__ACTIVITY__
The copy must run from the line containing "You are a GUI" through the final line of the records, both included, exactly as written. It should contain no pictures.

__AVAILABLE DATA__
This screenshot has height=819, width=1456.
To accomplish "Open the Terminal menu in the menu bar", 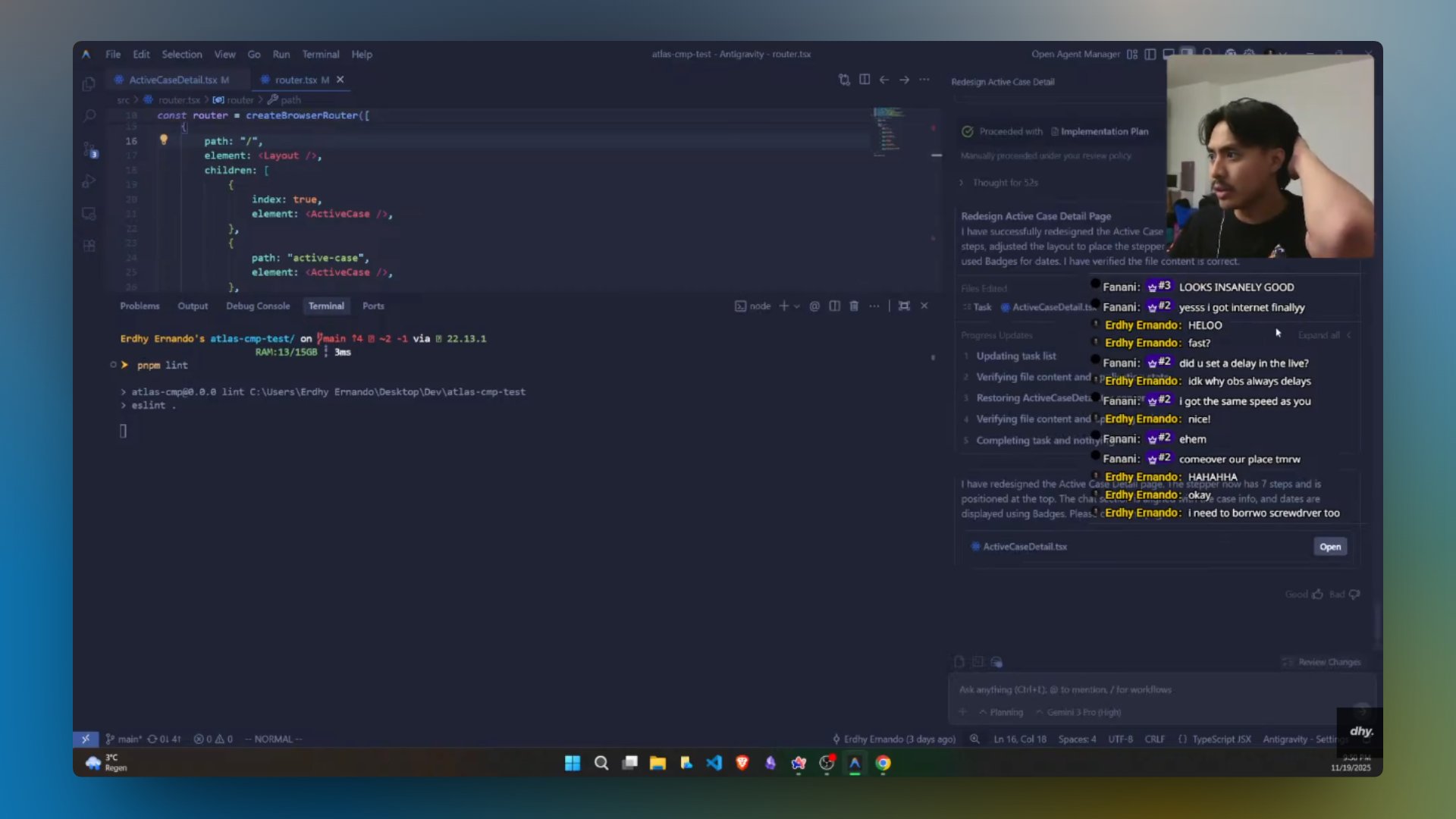I will point(320,55).
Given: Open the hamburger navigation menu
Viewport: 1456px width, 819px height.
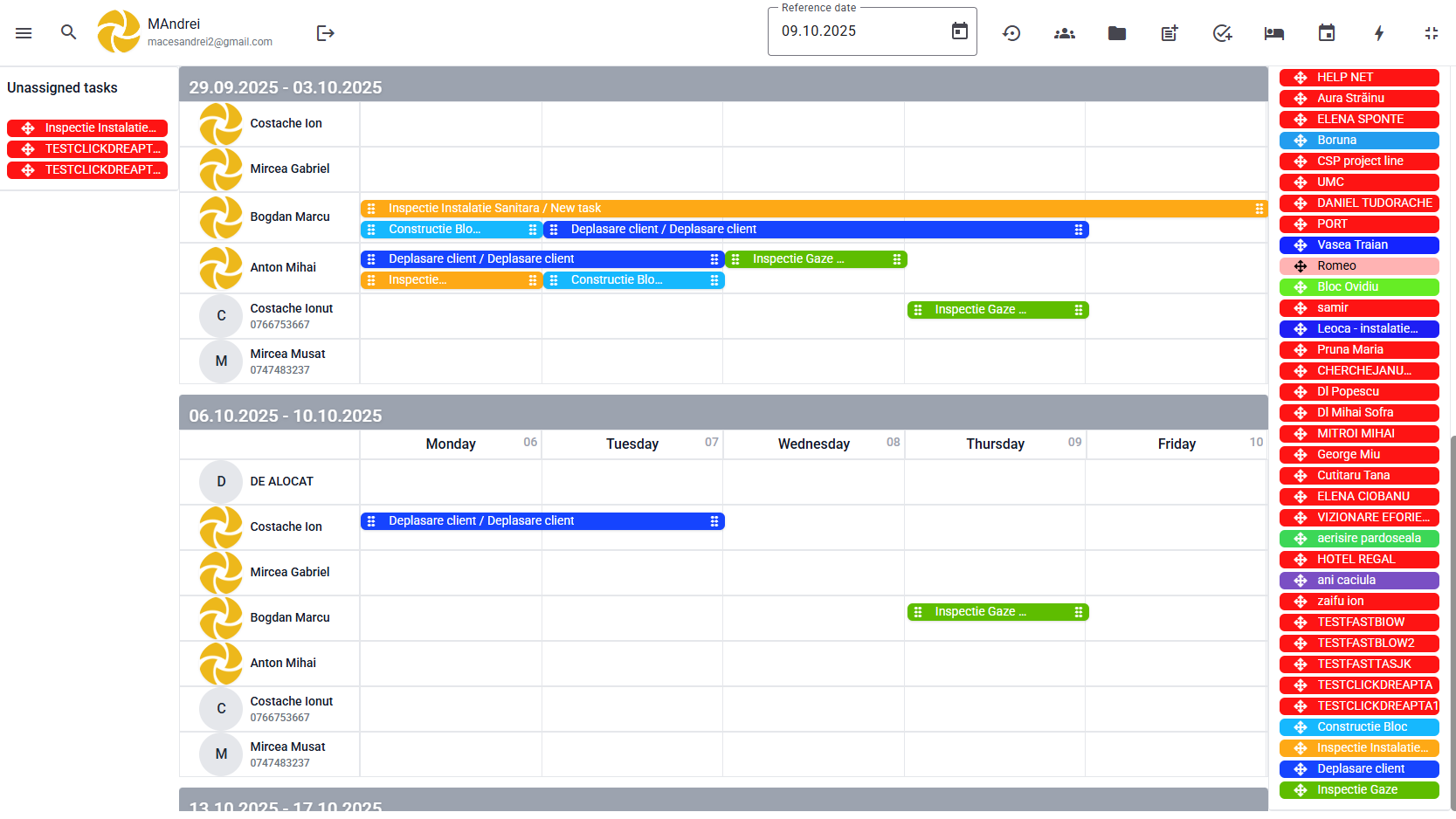Looking at the screenshot, I should (x=24, y=33).
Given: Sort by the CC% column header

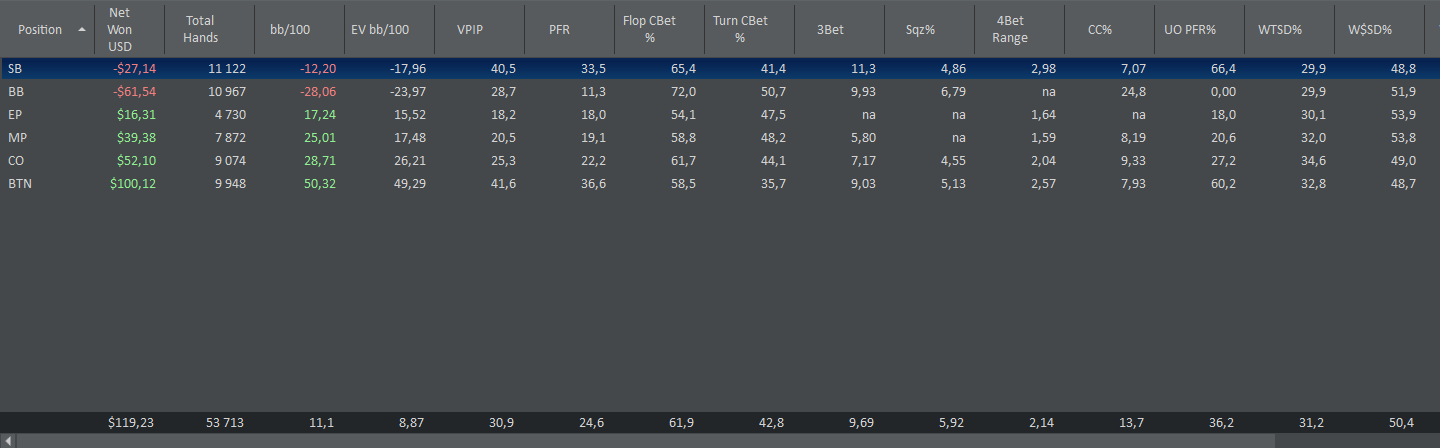Looking at the screenshot, I should (x=1100, y=29).
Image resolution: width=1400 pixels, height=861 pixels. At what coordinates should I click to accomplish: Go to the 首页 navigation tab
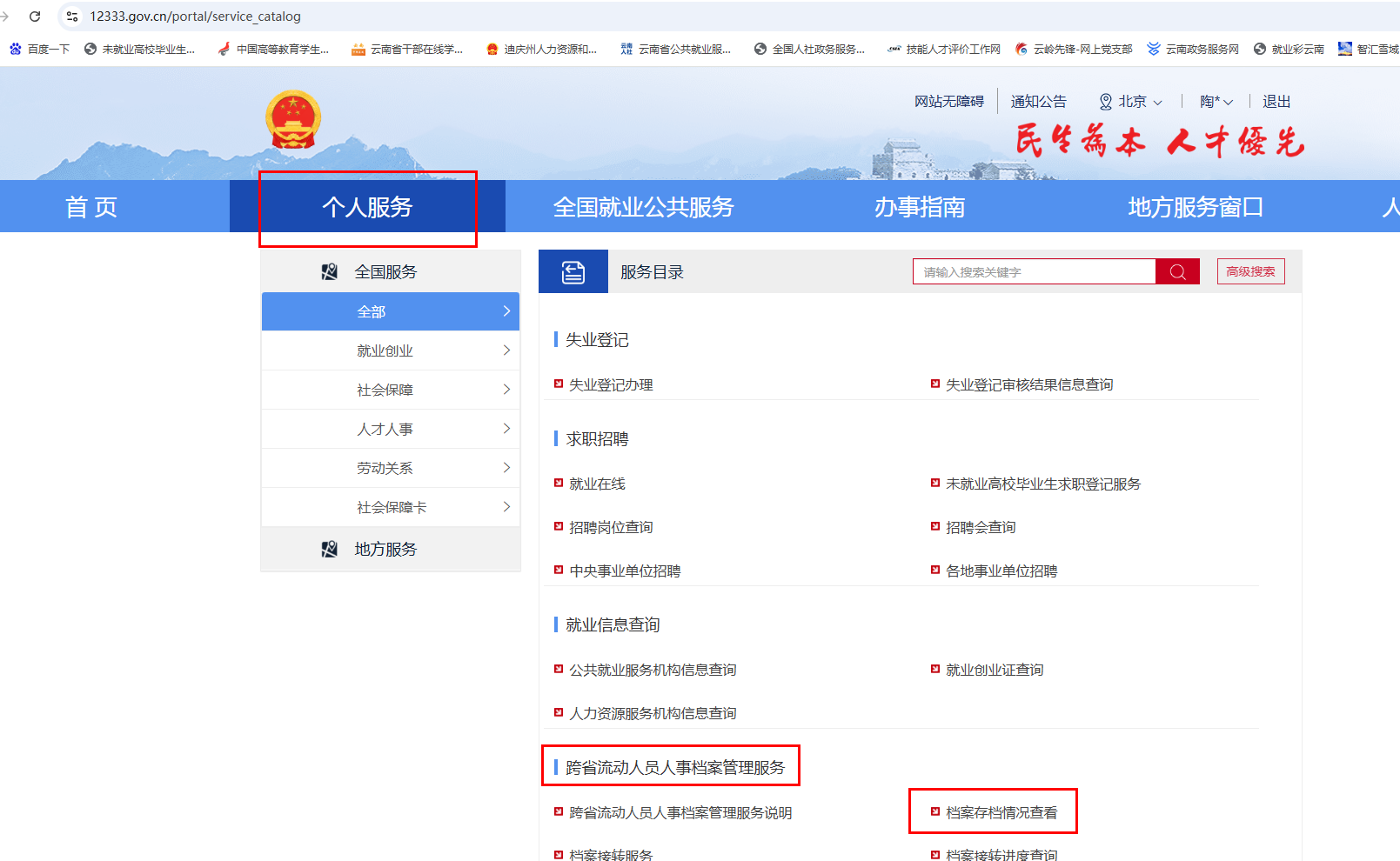pos(91,207)
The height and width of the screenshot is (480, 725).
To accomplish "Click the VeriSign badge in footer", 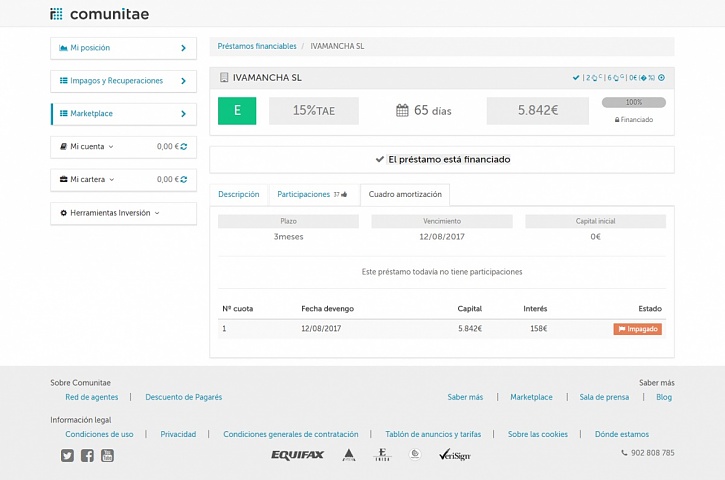I will click(x=454, y=455).
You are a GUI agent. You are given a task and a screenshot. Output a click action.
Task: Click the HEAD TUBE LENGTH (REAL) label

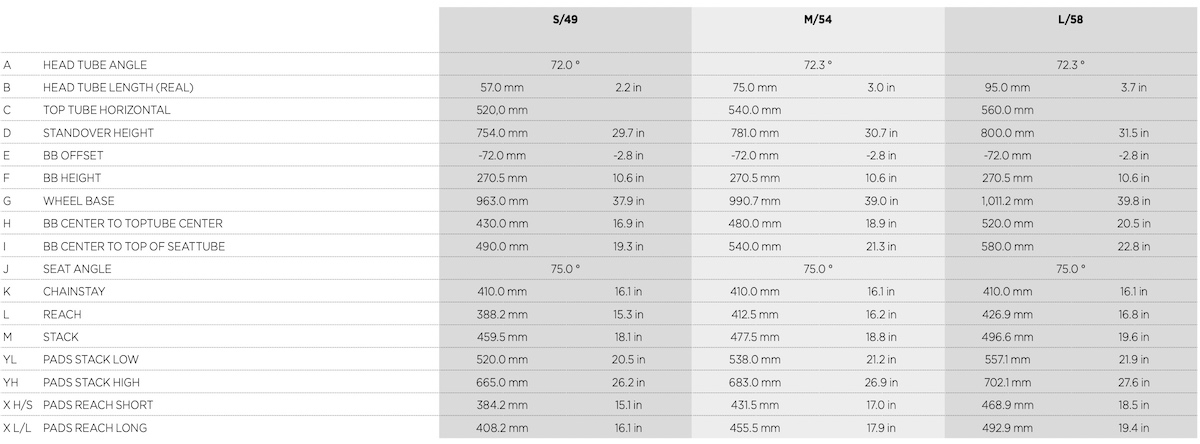pos(118,88)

__ANSWER TO THIS TASK__
You are a GUI agent. You are given a task and a screenshot. Output a click action.
Task: Click the HEAD TUBE LENGTH (REAL) label

pos(118,88)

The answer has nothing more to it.